Why Ice Pie Models Matter: Three Critical Applications
The Crust (The Ingestion Layer)
Every Ice Pie needs a crust to hold the slices together. In data terms, this is your cloud storage bucket (S3, GCS, Azure Blob). The crust is passive—it does no computing. It simply holds the immutable raw logs.
- Rule: Write once. Never delete. Never update.
Ice Pie Models
How to Implement Ice Pie Models (The 4-Step Recipe)
Ready to ditch the layer cake? Here is your implementation roadmap.
The Filling (The Slices)
Here is where the magic happens. FrostByte Retail has three slices:
- Slice A (Transactional): A small, highly normalized PostgreSQL slice for the finance team tracking revenue.

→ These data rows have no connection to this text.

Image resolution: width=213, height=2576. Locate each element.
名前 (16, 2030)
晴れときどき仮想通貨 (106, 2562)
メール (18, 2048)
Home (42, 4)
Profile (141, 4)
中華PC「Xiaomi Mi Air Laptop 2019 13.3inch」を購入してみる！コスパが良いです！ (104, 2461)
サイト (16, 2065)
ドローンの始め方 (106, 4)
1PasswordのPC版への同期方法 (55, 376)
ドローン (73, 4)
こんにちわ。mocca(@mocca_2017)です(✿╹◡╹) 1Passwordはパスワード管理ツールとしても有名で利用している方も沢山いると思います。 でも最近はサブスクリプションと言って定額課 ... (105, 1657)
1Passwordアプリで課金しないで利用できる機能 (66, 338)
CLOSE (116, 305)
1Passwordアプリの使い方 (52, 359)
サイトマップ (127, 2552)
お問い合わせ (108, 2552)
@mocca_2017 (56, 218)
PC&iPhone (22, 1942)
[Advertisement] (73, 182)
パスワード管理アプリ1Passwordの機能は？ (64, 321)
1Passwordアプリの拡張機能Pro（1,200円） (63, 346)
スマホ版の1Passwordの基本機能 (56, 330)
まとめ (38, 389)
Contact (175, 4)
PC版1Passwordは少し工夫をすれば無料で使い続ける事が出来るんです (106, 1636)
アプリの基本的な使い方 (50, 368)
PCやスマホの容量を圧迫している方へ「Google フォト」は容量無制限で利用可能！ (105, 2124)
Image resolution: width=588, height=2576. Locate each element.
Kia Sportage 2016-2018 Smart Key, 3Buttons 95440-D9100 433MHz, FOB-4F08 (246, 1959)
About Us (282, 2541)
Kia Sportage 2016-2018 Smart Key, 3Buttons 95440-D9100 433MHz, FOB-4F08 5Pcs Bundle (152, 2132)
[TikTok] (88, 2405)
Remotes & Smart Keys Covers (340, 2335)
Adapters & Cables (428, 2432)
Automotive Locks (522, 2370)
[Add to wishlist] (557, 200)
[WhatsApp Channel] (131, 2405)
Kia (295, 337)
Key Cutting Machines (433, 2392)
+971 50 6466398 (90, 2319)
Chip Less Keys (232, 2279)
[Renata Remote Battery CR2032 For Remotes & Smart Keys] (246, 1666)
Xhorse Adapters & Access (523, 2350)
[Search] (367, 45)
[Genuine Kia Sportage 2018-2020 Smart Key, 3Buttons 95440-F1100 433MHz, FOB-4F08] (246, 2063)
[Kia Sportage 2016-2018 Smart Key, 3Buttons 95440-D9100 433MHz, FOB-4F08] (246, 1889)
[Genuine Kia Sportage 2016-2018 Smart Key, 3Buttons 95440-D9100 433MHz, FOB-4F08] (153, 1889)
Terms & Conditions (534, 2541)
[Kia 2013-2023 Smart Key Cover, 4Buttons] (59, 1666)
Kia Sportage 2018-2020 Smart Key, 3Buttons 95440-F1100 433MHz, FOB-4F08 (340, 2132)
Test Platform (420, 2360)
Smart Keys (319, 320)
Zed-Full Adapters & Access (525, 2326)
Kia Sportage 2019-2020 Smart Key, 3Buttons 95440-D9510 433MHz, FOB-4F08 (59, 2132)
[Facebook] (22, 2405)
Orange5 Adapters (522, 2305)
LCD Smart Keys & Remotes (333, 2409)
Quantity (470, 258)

- Slice B (Behavioral): A wide-column store (Cassandra) for the product team tracking clickstreams and cart adds.
- Slice C (LLM/RAG): A vector database (Pinecone) for the AI team building a recommendation engine.
Notice that Slice B does not care about Slice A’s foreign keys. The finance team’s batch job runs at 2 AM; the AI team’s streaming job runs continuously. They never collide.
The Classic "Viallonac" Profile (Ice Cap Shape)
The most famous result from an ice pie model is the predicted steady-state shape of an ice cap on a flat bed. Using the plastic assumption and force balance, one can derive that the surface elevation ( h ) at a distance ( r ) from the center follows a parabola:
[ h(r) = H_0 \left(1 - \fracrR\right)^1/2 ]
Where:
- ( H_0 ) = center thickness
- ( R ) = radius of the ice cap
- The shape is not a dome but a parabolic curve, steeper near the edges than at the center.
This simple relationship allowed early glaciologists to estimate ice thickness from just the radius of a glacier or ice sheet — without needing detailed flow laws.
Limitations and The "Pie" Fallacy
While useful, the ICE model is not a crystal ball. Critics often point out that the scoring is still subjective; one person’s "7" is another person’s "5." Furthermore, ICE is a snapshot in time. As new data comes in, the "Confidence" score should theoretically increase, but teams often forget to re-score.
It is also important to avoid the "Low-Hanging Fruit Trap." A project might score highly because it is very Easy (a 10) and the team is Confident (a 10), but if the Impact is a 1, the average score is a 7. This looks attractive, but in reality, the team has just efficiently wasted their time on something that doesn't matter. The model works best when used to identify the "sweet spot"—initiatives that score reasonably well in all three categories, rather than wildly lopsided ones.